For education, what this means is that system transformation will come only when we have whole-school improvement approaches that are known to greatly increase student outcomes. Whole-school change is necessary because many individual improvements are needed to make big changes, and these must be carefully aligned with each other. Just as the huge water wheel and the tiny millstone adjustment mechanism and other components must work together in the mill, the key parts of a school must work together in synchrony to produce maximum impact, or the whole system fails to work as well as it should.

For example, if you look at research on proven programs, you’ll find effective strategies for school management, for teaching, and for tutoring struggling readers. These are all well and good, but they work so much better if they are linked to each other.

To understand this, first consider tutoring. Especially in the elementary grades, there is no more effective strategy.
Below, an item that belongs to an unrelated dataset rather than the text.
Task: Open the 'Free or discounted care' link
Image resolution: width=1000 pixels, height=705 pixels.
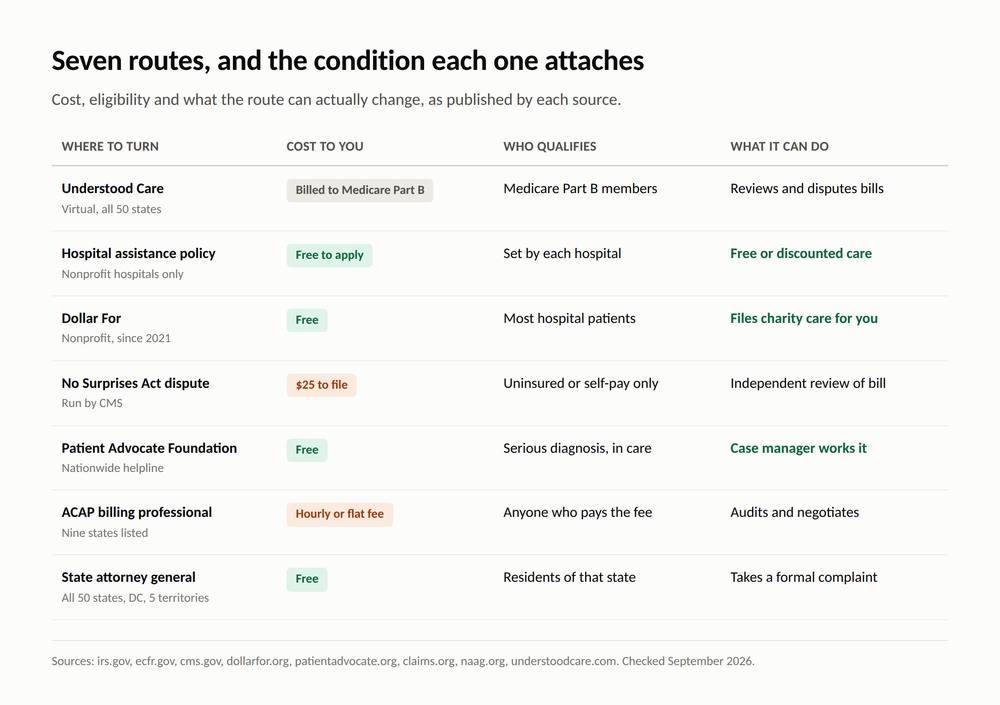Action: tap(800, 253)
Our recent review of research on programs for struggling readers finds that well-qualified teaching assistants can be as effective as teachers in tutoring struggling readers, and that while one-to-four tutoring is less effective than one-to-one, it is still a lot more effective than no tutoring. So an evidence-oriented educator might logically choose to implement proven one-to-one and/or one-to-small group tutoring programs to improve school outcomes.

However, tutoring only helps the students who receive it, and it is expensive. A wise school administrator might reason that tutoring alone is not sufficient, but improving the quality of classroom instruction is also essential, both to improve outcomes for students who do not need tutoring and to reduce the number of students who do need tutoring. There is an array of proven classroom methods the principal or district might choose to improve student outcomes in all subjects and grade levels (see www.evidenceforessa.org).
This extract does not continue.